Court Explains Remittitur of $624,000 Emotional Distress Damages Award to $125,000 in Disability Discrimination Case

In Duarte v. St. Barnabas Hospital, 15-CV-6824, 2018 WL 4440501 (S.D.N.Y. Sept. 17, 2018) – a disability discrimination case – the court held, inter alia, that a jury award of $624,000 for compensatory/emotional distress damages was too high, and that $125,000 was more appropriate. To do this, the court employed the procedural mechanism of “remittitur.”

After explaining the legal standard for evaluating emotional distress damages, the court explained the basis for its decision:

Here, Plaintiff testified that, between 2009 and 2014, Quinones’s comments about her hearing disability made her “worried and unable to sleep” on the night before Wednesday staff meetings; caused her to feel anxious the “whole day” on Wednesdays; and continued to cause her anxiety on Thursday mornings.7 (Tr. at 865-66) Plaintiff also testified that – beginning in 2011 – she suffered feelings of lower self-esteem, headaches, stomach aches, and panic attacks. (Id. at 775) In 2014, Plaintiff’s anxiety “increased,” such that she would feel anxious all day on Thursdays. (Id. at 866-67) Duarte also testified that she currently experiences difficulty sleeping, “depressing time[s], anxiety, [and] panic attacks” (id. at 870), as well as decreased self-esteem. (Id. at 871)

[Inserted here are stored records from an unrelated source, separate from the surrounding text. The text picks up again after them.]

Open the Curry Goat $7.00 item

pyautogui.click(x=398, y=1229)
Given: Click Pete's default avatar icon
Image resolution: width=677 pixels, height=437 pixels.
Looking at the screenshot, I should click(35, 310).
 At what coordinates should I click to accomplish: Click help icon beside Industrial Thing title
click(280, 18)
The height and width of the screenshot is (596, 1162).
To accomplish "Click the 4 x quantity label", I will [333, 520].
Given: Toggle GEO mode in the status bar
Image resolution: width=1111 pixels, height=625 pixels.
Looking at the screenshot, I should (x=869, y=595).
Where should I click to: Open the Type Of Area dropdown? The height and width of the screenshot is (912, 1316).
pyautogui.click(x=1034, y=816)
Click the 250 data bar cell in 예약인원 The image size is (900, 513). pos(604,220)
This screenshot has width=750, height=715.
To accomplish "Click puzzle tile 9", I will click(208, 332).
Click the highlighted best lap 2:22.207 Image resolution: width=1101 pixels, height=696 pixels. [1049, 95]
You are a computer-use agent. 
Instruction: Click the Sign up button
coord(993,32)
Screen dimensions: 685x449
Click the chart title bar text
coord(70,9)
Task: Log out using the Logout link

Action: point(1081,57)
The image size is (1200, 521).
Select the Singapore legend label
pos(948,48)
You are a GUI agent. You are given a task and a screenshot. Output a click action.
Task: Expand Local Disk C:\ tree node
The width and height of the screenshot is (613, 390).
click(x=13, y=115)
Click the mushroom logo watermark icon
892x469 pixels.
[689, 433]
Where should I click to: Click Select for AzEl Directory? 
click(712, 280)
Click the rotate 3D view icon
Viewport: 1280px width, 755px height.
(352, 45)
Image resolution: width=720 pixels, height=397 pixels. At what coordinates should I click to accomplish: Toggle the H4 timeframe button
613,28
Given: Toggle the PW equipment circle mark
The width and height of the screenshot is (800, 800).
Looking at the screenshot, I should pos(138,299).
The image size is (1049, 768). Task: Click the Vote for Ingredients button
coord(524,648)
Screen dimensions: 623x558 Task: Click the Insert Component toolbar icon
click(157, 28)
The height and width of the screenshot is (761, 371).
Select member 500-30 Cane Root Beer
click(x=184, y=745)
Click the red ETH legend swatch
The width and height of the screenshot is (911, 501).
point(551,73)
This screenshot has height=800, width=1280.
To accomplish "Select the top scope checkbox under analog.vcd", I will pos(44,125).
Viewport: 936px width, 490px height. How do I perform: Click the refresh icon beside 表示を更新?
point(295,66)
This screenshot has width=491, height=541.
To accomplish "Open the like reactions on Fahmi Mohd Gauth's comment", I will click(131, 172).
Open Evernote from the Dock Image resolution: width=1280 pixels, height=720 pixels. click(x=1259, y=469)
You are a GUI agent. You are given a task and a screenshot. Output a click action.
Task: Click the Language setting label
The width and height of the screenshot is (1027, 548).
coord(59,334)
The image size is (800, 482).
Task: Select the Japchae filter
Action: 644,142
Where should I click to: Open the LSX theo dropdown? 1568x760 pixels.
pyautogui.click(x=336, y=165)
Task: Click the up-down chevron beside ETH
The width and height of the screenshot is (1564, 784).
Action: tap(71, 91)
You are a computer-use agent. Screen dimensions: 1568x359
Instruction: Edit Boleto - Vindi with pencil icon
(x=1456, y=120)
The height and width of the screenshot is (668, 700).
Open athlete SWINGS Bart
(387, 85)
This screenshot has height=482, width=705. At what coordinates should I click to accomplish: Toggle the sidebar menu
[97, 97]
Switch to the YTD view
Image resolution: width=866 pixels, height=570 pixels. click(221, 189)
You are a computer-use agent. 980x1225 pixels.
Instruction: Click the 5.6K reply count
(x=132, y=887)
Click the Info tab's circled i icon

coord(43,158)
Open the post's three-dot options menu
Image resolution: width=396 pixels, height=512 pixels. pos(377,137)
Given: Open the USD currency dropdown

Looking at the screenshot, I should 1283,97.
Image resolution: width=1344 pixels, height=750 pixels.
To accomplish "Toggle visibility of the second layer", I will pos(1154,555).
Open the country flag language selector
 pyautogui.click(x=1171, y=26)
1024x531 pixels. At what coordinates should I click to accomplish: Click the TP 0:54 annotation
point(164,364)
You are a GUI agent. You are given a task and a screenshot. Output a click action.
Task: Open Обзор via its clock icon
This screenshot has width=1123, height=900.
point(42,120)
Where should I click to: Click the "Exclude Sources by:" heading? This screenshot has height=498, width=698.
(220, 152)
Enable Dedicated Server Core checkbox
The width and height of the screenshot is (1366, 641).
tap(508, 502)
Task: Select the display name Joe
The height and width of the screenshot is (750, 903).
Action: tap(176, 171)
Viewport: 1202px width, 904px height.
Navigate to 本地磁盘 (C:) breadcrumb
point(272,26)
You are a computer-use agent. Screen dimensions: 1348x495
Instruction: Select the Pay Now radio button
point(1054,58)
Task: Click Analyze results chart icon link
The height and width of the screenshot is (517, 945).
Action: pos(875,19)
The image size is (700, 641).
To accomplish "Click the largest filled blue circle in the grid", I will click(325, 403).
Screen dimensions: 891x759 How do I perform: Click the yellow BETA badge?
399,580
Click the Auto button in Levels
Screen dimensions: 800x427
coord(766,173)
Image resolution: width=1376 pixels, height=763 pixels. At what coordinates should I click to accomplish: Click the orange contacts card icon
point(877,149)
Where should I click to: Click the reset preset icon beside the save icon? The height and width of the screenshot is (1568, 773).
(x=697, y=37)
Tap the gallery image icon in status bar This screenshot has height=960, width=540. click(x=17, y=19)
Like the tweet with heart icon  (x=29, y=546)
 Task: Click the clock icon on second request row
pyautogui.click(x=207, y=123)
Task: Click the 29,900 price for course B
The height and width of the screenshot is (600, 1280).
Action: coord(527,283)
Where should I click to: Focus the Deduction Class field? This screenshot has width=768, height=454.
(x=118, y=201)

Plaintiff’s vague and subjective complaints of insomnia, lower self-esteem, depression, anxiety, and stomach aches and headaches – unsupported by medical corroboration – establish no more than “garden variety” emotional distress. [Citing cases] …

Moreover, “[t]here was no evidence … of an inability to apply for a new position or to enjoy life in general,” and “Plaintiff’s failure to seek mental health treatment … is consistent with [the] finding that Plaintiff suffered no long-term emotional distress as a result of Defendant’s conduct.”9 Bouveng, 175 F.Supp.3d at 330.

The Court concludes that Plaintiff’s testimony establishes only “garden variety” emotional distress.

It held that the jury’s award of $624,000 was excessive, but also rejected defendant’s proposed damage figure of $30,000, concluding:

Given Plaintiff’s testimony that (1) she suffered anxiety and sleeplessness much of the time between 2009 and August 2014; (2) she suffered headaches, stomach aches, and a loss of self-esteem during the period between 2011 and August 2014; and (3) some of these symptoms persist to the present; and given Torres’s limited corroborating testimony, an award of $125,000 – the top of the “garden variety” range – does not “materially deviate” from compensatory awards in comparable cases.